Correlation of Computed Tomographic Images with Segmental Anatomy
Preoperative CT remains the primary imaging modality used by most surgeons before hepatic resection.
Figure 57-14 is provided to help correlate CT images to the segmental anatomy defined previously. The
segments of the liver are defined using identifiable structures on the CT (Fig. 57-20).
PREOPERATIVE EVALUATION OF HEPATIC RESERVE
Whenever a surgical resection is planned, an important consideration is whether the remnant liver will
be sufficient to regenerate and sustain the patient long term. In patients with relatively normal hepatic
parenchyma (without active hepatitis, cirrhosis, or metabolic defects), up to 75% of the hepatic volume
can be resected with good recovery as long as the remnant liver has adequate portal venous and hepatic
arterial inflow, adequate hepatic venous outflow, and adequate biliary drainage.
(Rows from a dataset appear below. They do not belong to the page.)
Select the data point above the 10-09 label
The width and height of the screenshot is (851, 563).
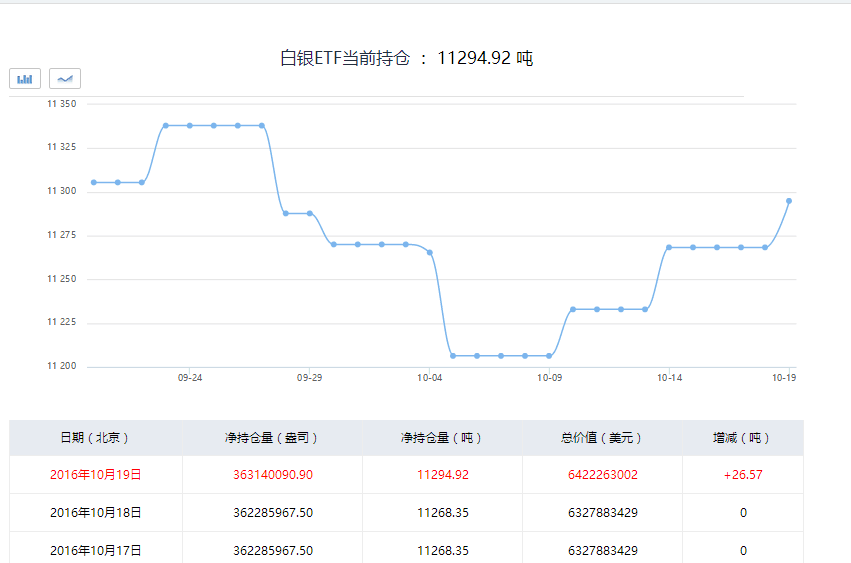549,356
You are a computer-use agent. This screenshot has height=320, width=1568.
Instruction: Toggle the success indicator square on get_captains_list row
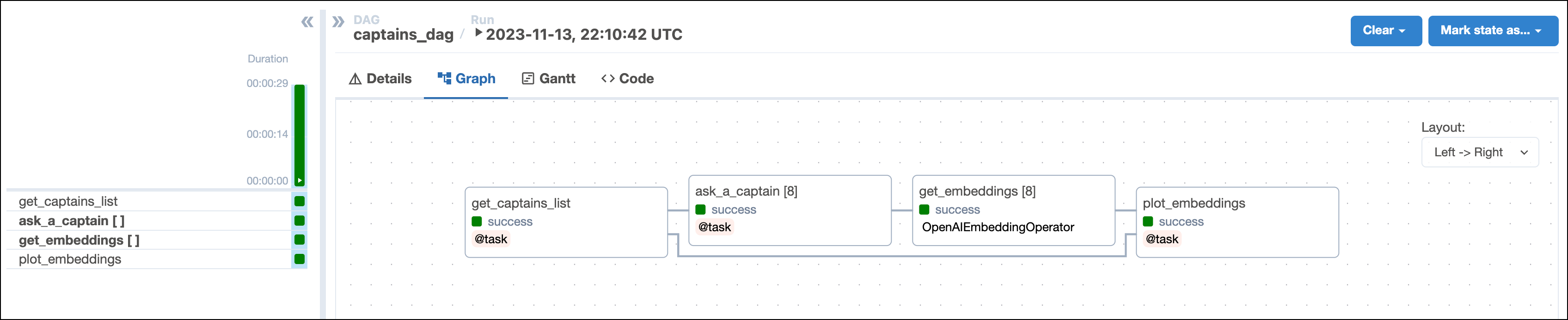300,201
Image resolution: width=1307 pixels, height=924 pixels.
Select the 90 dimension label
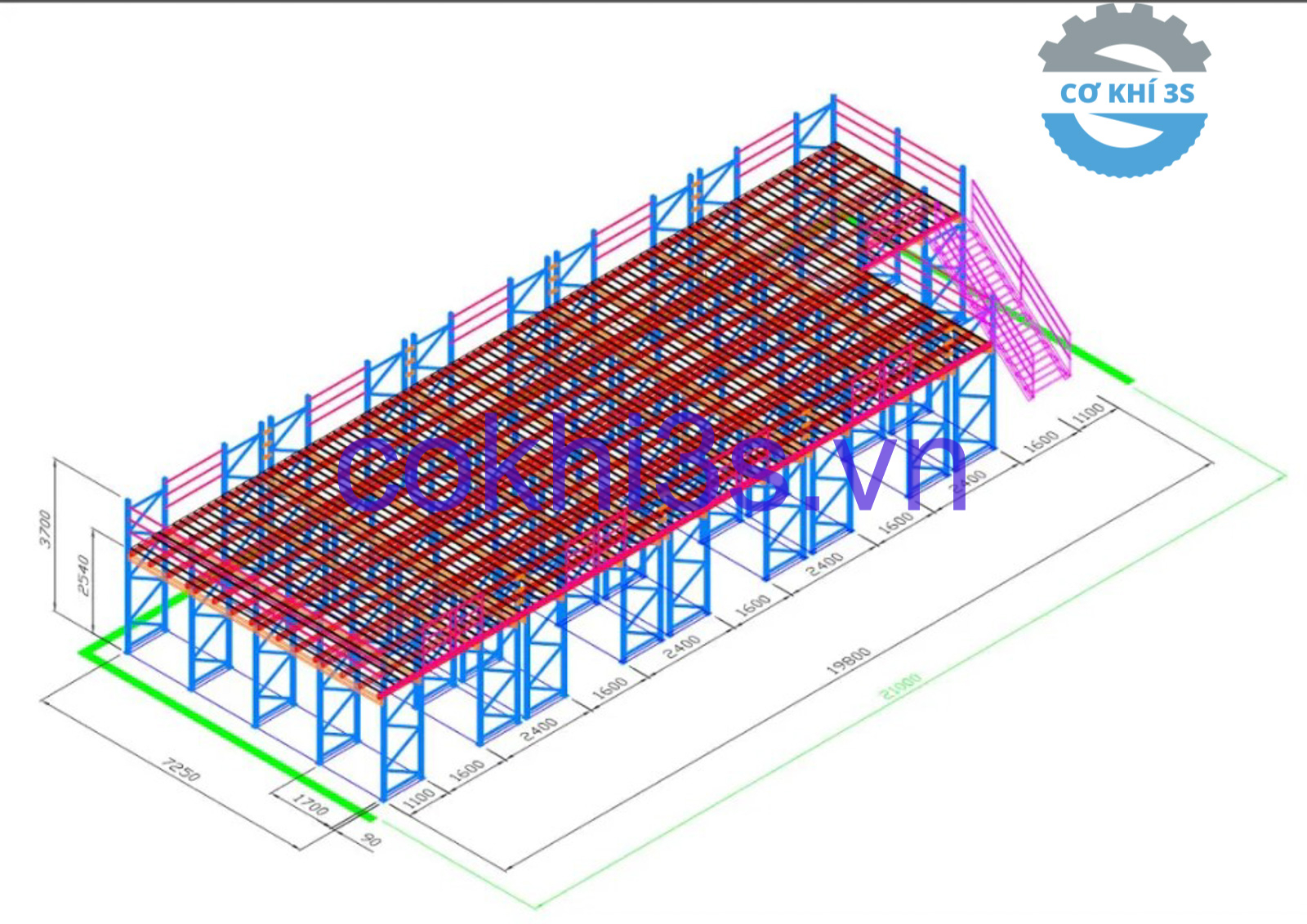click(370, 839)
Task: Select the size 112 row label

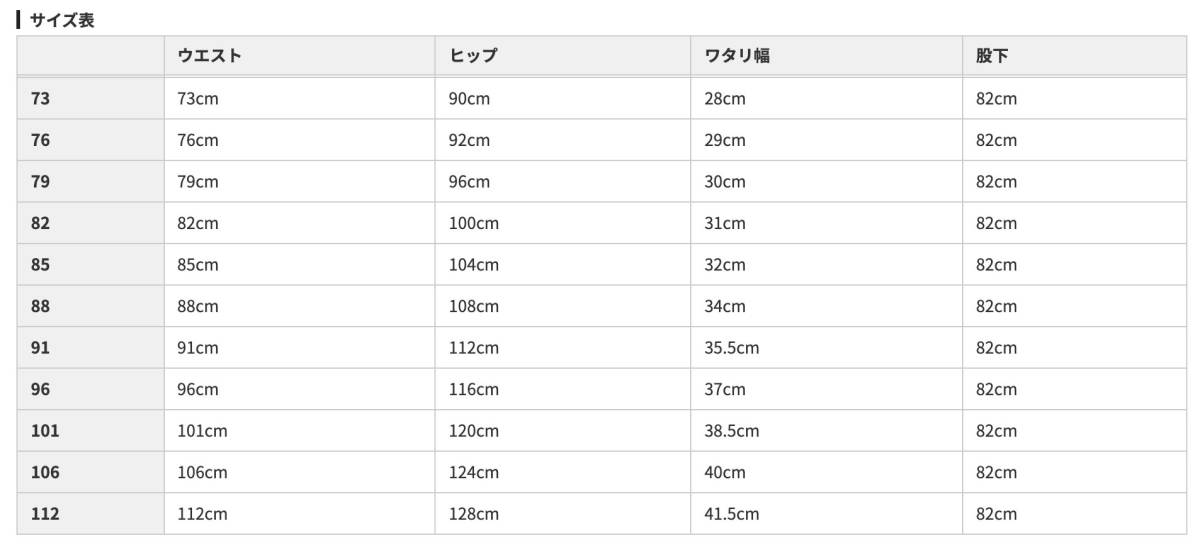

Many groups around
the world have used various strategies to predict hepatic reserve (Tables 57-1 to 57-3). None of these
tests or strategies has been demonstrated to clearly better predict outcome than another. Many centers
in the United States rely simply on the Child–Pugh or MELD score and the prediction of adequate liver
remnant volume after resection. In select circumstances, it may be of benefit to perform portal vein
embolization to the right or left half (rare) of the liver in the hopes of obtaining compensatory
hypertrophy of the other side before resection. This is especially useful when the predicted liver
remnant after resection is small or if the patient has an underlying hepatic dysfunction that may not
allow the remnant to fully regenerate and sustain the patient long term. To gain maximal growth of the
left lateral section of the liver, some centers will also embolize the portal vein branches to segment IV
in addition to the main right portal vein. The disadvantages of portal vein embolization include the need
to wait 3 to 4 weeks before resection to allow the compensatory hypertrophy to occur and, for more
central lesions, the need to commit to taking out one or the other side with an extended hepatectomy
without the benefit of intraoperative evaluation.